Fragmento seleccionado:
▬▬▬▬▬▬▬▬▬▬

Antes del Plebiscito del 2 de octubre, gran parte de los que votarían por el Sí decían que era inimaginable el triunfo del No; una vez que salieron los resultados, cuando buena parte de Colombia eligió —activa o pasivamente— la puerta que la irresponsable oligarquía colombiana pintó sobre ese muro de ladrillos, tocó reconocer que la guerra no son sólo los ejércitos, sino todo un orden cultural.

Y aunque hoy nos enfrentemos a una división de la oligarquía colombiana en dos bandos, uno urbano y financiero y el otro de naturaleza casi feudal —ambos fervorosamente neoliberales—, lo cierto es que ese orden cultural ha sido históricamente cultivado por la oligarquía en su conjunto.

Dijeron durante décadas que los guerrilleros eran unos bandoleros sanguinarios, y mucha gente se preguntó: ¿Cómo es que el Estado se sienta hoy con ellos a negociar unas reformas, en lugar de una rendición? Durante años se repitió desde el establecimiento que las FARC no eran más que narcotraficantes; hoy mucha gente pregunta: ¿Cómo es que el narcotráfico es, de repente, un delito cometido en función de la rebelión? Dijeron que eran ratas, que eran viles secuestradores, que eran asesinos, y de repente a la gente se le dice que podrán hacer campaña política, que podrán ocupar cargos de elección popular y que tendrán unos escaños garantizados en el Congreso de la República.

Pues claro: crearon un fantasma, todos los altavoces del establecimiento vendieron una fábula, y hoy una parte de esa oligarquía, que por distintos intereses quiere acabar con el conflicto, se pregunta cómo es que la gente no los apoya. Por eso me pareció que había que abrir este texto con distintos pronunciamientos de funcionarios públicos hace algunos años. La campaña del No no la hizo sólo esa oligarquía casi feudal representada por el uribismo; la campaña del No la ha hecho durante décadas la totalidad de la oligarquía colombiana.

Y por eso me parece que, para comenzar a entender las profundos trastornos que genera la convivencia de décadas con la guerra, hay que explorar la aparente paradoja de unos sectores rurales que han padecido el conflicto y que dijeron Sí en el plebiscito, sí a la verdad y a la reconciliación, y unos centros urbanos que dijeron No, que prefieren la guerra antes de permitir ver a los enemigos en el Congreso. Y digo que es una paradoja aparente, porque suele decirse —y comprobarse en las urnas— que las grandes urbes son las impulsoras del cambio político, las más progresistas, en la medida en que el tejido social, más dinámico que en las zonas rurales, las predispone a las transformaciones y a problematizar viejos paradigmas. Pero Colombia es un país curioso. Si bien es cierto que ha sido Bogotá la que, a pesar del feroz conservadurismo del discurso imperante y el religioso neoliberalismo de las élites, ha elegido alcaldías de izquierda, con un claro mensaje de justicia social y de fortalecimiento de lo público, también es cierto que son las principales ciudades las que más se desconectan con la realidad de la guerra, las que más la fabulan y, por lo tanto, las que más méritos hacen para prolongarla en el tiempo.

▬▬▬▬▬▬▬▬▬▬

Información mostrada:
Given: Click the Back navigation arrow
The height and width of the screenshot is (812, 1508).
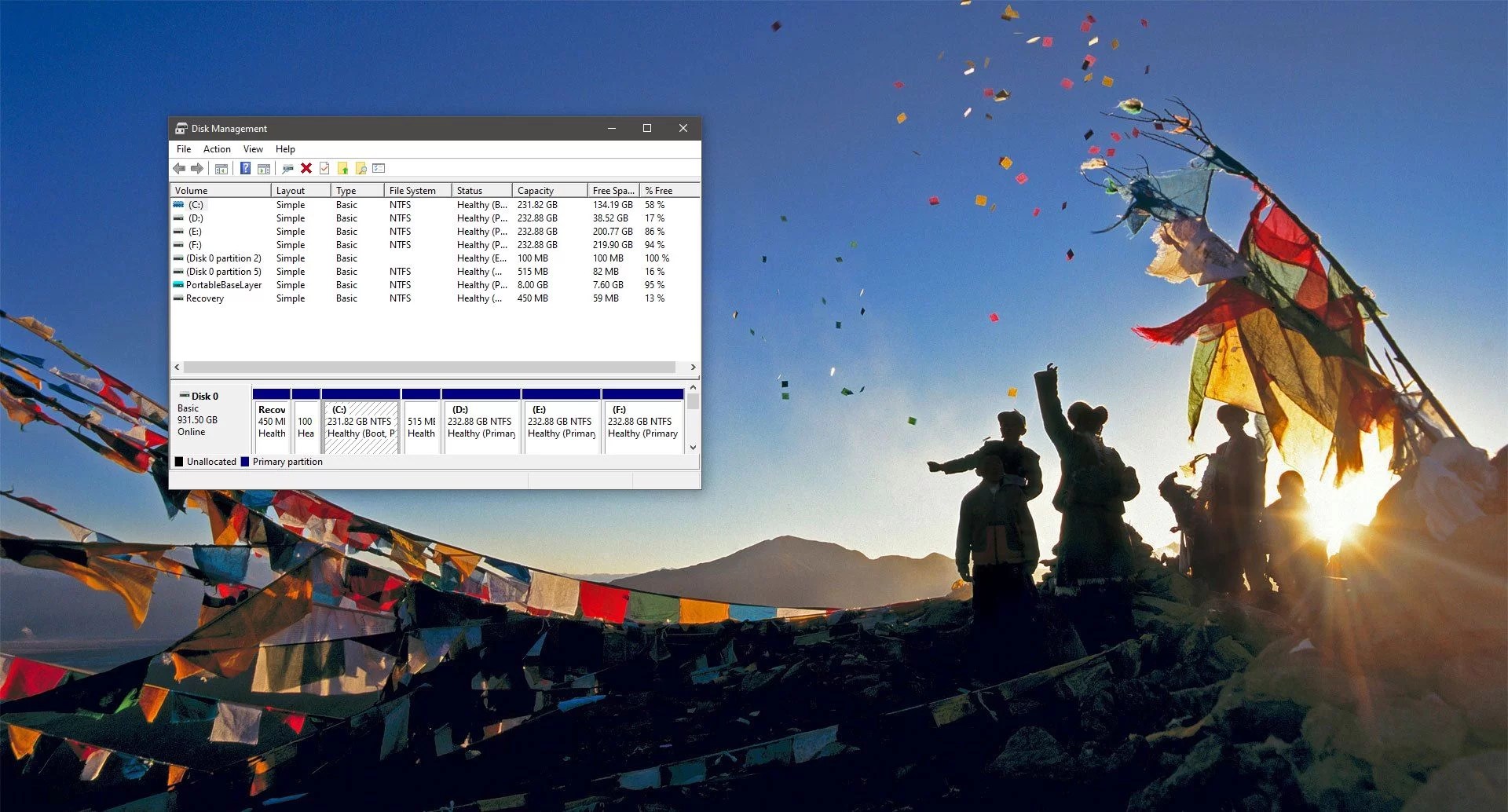Looking at the screenshot, I should pos(178,168).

▬▬▬▬▬▬▬▬▬▬

Solicitud escrita 1: Traduce al inglés esta oración del texto sobre el plebiscito: "La campaña del No no la hizo sólo esa oligarquía casi feudal representada por el uribismo; la campaña del No la ha hecho durante décadas la totalidad de la oligarquía colombiana."
Solicitud escrita 2: Reescribe el texto sobre el plebiscito desde "Dijeron durante décadas" hasta "de la República.", cambiando "bandoleros" por "forajidos".
Solicitud escrita 3: Escribe la continuación del texto sobre el plebiscito a partir de su última oración.
El listado no hace falta para resolver nada de esto.

Respuesta escrita 1: The No campaign was not waged only by that almost feudal oligarchy represented by Uribismo; the No campaign has been waged for decades by the entire Colombian oligarchy.

Respuesta escrita 2:
Dijeron durante décadas que los guerrilleros eran unos forajidos sanguinarios, y mucha gente se preguntó: ¿Cómo es que el Estado se sienta hoy con ellos a negociar unas reformas, en lugar de una rendición? Durante años se repitió desde el establecimiento que las FARC no eran más que narcotraficantes; hoy mucha gente pregunta: ¿Cómo es que el narcotráfico es, de repente, un delito cometido en función de la rebelión? Dijeron que eran ratas, que eran viles secuestradores, que eran asesinos, y de repente a la gente se le dice que podrán hacer campaña política, que podrán ocupar cargos de elección popular y que tendrán unos escaños garantizados en el Congreso de la República.

Respuesta escrita 3:
En Colombia las ciudades viven “la fiesta de la guerra”, como la señalaba el filósofo Estanislao Zuleta, porque no saben cómo es el sonido de una ametralladora, pero en cambio saben muy bien cómo se siente culpar a una gente que está muy lejos, en la selva, de todos los problemas del país. Esto hace que, respecto a la guerra, los inmovilistas, los que más detienen el cambio político, los que prefieren continuar en la misma dinámica de venganza y muerte sean los habitantes de los centros urbanos, y en cambio estén más dispuestos a explorar alternativas que pongan fin al desangre aquellos habitantes de las zonas rurales que sí han padecido en carne propia el conflicto armado.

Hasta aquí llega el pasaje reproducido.